Rewrite the entries below with "At what coordinates should I click to accomplish" changed to "Which point should I click to complete" wherever it occurs, leaving everything else as is.

####

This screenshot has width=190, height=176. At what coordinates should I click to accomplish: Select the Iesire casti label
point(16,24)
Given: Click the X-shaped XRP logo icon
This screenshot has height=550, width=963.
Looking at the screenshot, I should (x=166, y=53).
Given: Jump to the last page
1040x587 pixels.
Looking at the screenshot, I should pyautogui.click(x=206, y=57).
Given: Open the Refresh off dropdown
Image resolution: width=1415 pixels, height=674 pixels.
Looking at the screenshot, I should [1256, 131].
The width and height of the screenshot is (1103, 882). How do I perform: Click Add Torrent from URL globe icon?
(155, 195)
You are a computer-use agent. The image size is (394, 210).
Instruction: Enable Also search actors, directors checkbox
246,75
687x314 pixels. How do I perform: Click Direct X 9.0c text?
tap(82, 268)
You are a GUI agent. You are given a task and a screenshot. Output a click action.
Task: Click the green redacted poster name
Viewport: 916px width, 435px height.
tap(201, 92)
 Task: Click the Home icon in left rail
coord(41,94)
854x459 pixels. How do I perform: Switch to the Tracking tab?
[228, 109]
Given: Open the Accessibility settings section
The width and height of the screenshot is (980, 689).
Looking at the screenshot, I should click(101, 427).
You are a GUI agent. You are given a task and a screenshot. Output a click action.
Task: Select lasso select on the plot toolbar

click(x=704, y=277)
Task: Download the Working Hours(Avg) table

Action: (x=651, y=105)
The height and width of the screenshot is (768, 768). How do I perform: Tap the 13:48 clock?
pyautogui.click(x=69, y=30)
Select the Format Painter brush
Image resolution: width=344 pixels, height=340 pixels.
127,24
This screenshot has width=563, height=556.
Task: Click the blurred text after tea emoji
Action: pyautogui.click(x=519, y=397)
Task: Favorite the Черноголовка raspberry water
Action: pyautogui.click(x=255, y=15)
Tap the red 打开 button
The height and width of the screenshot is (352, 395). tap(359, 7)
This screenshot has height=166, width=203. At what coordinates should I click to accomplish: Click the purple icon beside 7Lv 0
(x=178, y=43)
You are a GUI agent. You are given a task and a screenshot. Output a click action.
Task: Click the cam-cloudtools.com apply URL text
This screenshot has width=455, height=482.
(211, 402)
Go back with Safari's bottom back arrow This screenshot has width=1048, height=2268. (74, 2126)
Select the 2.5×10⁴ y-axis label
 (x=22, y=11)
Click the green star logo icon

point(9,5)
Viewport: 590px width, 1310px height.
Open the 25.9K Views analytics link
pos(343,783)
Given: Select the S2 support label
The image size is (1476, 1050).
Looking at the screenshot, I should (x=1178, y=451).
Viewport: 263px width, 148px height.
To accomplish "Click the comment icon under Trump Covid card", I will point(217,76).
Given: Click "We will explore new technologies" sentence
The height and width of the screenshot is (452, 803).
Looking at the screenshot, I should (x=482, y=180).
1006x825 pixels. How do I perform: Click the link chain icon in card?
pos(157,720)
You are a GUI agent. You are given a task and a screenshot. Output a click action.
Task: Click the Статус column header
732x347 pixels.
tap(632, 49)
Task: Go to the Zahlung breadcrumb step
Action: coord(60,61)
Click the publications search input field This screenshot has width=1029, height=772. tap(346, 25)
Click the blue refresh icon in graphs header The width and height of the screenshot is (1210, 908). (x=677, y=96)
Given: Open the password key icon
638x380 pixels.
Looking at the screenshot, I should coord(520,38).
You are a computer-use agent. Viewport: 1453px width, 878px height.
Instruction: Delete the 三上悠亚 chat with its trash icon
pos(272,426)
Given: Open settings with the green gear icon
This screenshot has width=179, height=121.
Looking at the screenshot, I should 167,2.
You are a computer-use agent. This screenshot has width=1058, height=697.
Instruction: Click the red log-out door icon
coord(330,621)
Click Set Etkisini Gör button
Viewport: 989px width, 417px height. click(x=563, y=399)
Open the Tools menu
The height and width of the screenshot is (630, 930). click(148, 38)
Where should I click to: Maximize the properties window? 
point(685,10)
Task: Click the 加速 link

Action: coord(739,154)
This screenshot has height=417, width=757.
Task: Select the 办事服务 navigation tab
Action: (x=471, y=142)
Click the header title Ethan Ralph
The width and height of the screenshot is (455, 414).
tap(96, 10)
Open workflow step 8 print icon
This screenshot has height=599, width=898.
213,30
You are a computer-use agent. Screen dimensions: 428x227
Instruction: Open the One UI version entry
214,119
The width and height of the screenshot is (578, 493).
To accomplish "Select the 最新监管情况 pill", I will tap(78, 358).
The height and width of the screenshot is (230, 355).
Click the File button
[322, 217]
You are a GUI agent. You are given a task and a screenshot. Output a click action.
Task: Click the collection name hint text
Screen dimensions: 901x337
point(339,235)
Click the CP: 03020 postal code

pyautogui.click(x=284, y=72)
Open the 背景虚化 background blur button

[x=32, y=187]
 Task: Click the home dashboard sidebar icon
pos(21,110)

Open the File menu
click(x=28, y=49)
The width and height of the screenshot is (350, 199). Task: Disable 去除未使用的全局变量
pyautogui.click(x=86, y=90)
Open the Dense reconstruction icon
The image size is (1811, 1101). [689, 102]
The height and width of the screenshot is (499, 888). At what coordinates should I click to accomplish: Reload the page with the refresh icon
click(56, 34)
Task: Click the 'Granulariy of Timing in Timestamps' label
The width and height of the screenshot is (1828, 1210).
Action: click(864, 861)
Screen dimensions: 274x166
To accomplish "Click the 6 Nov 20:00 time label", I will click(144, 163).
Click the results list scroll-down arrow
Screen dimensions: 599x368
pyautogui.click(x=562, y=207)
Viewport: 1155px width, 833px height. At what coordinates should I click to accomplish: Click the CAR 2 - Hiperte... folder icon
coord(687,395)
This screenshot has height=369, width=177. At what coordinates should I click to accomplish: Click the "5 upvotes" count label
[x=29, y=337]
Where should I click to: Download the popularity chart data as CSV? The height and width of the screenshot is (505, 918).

####

Result
This screenshot has width=190, height=176. Which point should I click to complete: Select the Iesire casti label
point(16,24)
Given: Click the X-shaped XRP logo icon
This screenshot has height=550, width=963.
Looking at the screenshot, I should (x=166, y=53).
Given: Jump to the last page
1040x587 pixels.
Looking at the screenshot, I should pyautogui.click(x=206, y=57).
Given: Open the Refresh off dropdown
Image resolution: width=1415 pixels, height=674 pixels.
Looking at the screenshot, I should [1256, 131].
The width and height of the screenshot is (1103, 882). How do I perform: Click Add Torrent from URL globe icon?
(155, 195)
You are a computer-use agent. The image size is (394, 210).
Instruction: Enable Also search actors, directors checkbox
246,75
687x314 pixels. How do I perform: Click Direct X 9.0c text?
tap(82, 268)
You are a GUI agent. You are given a task and a screenshot. Output a click action.
Task: Click the green redacted poster name
Viewport: 916px width, 435px height.
tap(201, 92)
 Task: Click the Home icon in left rail
coord(41,94)
854x459 pixels. How do I perform: Switch to the Tracking tab?
[228, 109]
Given: Open the Accessibility settings section
The width and height of the screenshot is (980, 689).
Looking at the screenshot, I should click(101, 427).
You are a GUI agent. You are given a task and a screenshot. Output a click action.
Task: Select lasso select on the plot toolbar

click(x=704, y=277)
Task: Download the Working Hours(Avg) table

Action: (x=651, y=105)
The height and width of the screenshot is (768, 768). How do I perform: Tap the 13:48 clock?
pyautogui.click(x=69, y=30)
Select the Format Painter brush
Image resolution: width=344 pixels, height=340 pixels.
127,24
This screenshot has width=563, height=556.
Task: Click the blurred text after tea emoji
Action: pyautogui.click(x=519, y=397)
Task: Favorite the Черноголовка raspberry water
Action: pyautogui.click(x=255, y=15)
Tap the red 打开 button
The height and width of the screenshot is (352, 395). tap(359, 7)
This screenshot has height=166, width=203. Which point should I click to complete: Click the purple icon beside 7Lv 0
(x=178, y=43)
You are a GUI agent. You are given a task and a screenshot. Output a click action.
Task: Click the cam-cloudtools.com apply URL text
This screenshot has width=455, height=482.
(211, 402)
Go back with Safari's bottom back arrow This screenshot has width=1048, height=2268. (74, 2126)
Select the 2.5×10⁴ y-axis label
 (x=22, y=11)
Click the green star logo icon

point(9,5)
Viewport: 590px width, 1310px height.
Open the 25.9K Views analytics link
pos(343,783)
Given: Select the S2 support label
The image size is (1476, 1050).
Looking at the screenshot, I should (x=1178, y=451).
Viewport: 263px width, 148px height.
To accomplish "Click the comment icon under Trump Covid card", I will point(217,76).
Given: Click "We will explore new technologies" sentence
The height and width of the screenshot is (452, 803).
Looking at the screenshot, I should (x=482, y=180).
1006x825 pixels. How do I perform: Click the link chain icon in card?
pos(157,720)
You are a GUI agent. You are given a task and a screenshot. Output a click action.
Task: Click the Статус column header
732x347 pixels.
tap(632, 49)
Task: Go to the Zahlung breadcrumb step
Action: coord(60,61)
Click the publications search input field This screenshot has width=1029, height=772. tap(346, 25)
Click the blue refresh icon in graphs header The width and height of the screenshot is (1210, 908). (x=677, y=96)
Given: Open the password key icon
638x380 pixels.
Looking at the screenshot, I should coord(520,38).
You are a computer-use agent. Viewport: 1453px width, 878px height.
Instruction: Delete the 三上悠亚 chat with its trash icon
pos(272,426)
Given: Open settings with the green gear icon
This screenshot has width=179, height=121.
Looking at the screenshot, I should 167,2.
You are a computer-use agent. This screenshot has width=1058, height=697.
Instruction: Click the red log-out door icon
coord(330,621)
Click Set Etkisini Gör button
Viewport: 989px width, 417px height. click(x=563, y=399)
Open the Tools menu
The height and width of the screenshot is (630, 930). click(148, 38)
Where should I click to: Maximize the properties window? 
point(685,10)
Task: Click the 加速 link

Action: coord(739,154)
This screenshot has height=417, width=757.
Task: Select the 办事服务 navigation tab
Action: (x=471, y=142)
Click the header title Ethan Ralph
The width and height of the screenshot is (455, 414).
tap(96, 10)
Open workflow step 8 print icon
This screenshot has height=599, width=898.
213,30
You are a computer-use agent. Screen dimensions: 428x227
Instruction: Open the One UI version entry
214,119
The width and height of the screenshot is (578, 493).
To accomplish "Select the 最新监管情况 pill", I will tap(78, 358).
The height and width of the screenshot is (230, 355).
Click the File button
[322, 217]
You are a GUI agent. You are given a task and a screenshot. Output a click action.
Task: Click the collection name hint text
Screen dimensions: 901x337
point(339,235)
Click the CP: 03020 postal code

pyautogui.click(x=284, y=72)
Open the 背景虚化 background blur button

[x=32, y=187]
 Task: Click the home dashboard sidebar icon
pos(21,110)

Open the File menu
click(x=28, y=49)
The width and height of the screenshot is (350, 199). Task: Disable 去除未使用的全局变量
pyautogui.click(x=86, y=90)
Open the Dense reconstruction icon
The image size is (1811, 1101). [689, 102]
The height and width of the screenshot is (499, 888). Which point should I click to complete: Reload the page with the refresh icon
click(56, 34)
Task: Click the 'Granulariy of Timing in Timestamps' label
The width and height of the screenshot is (1828, 1210).
Action: click(864, 861)
Screen dimensions: 274x166
To accomplish "Click the 6 Nov 20:00 time label", I will click(144, 163).
Click the results list scroll-down arrow
Screen dimensions: 599x368
pyautogui.click(x=562, y=207)
Viewport: 1155px width, 833px height. Which point should I click to complete: Click the CAR 2 - Hiperte... folder icon
coord(687,395)
This screenshot has height=369, width=177. Which point should I click to complete: Click the "5 upvotes" count label
[x=29, y=337]
Where should I click to: Download the popularity chart data as CSV? The height and width of the screenshot is (505, 918).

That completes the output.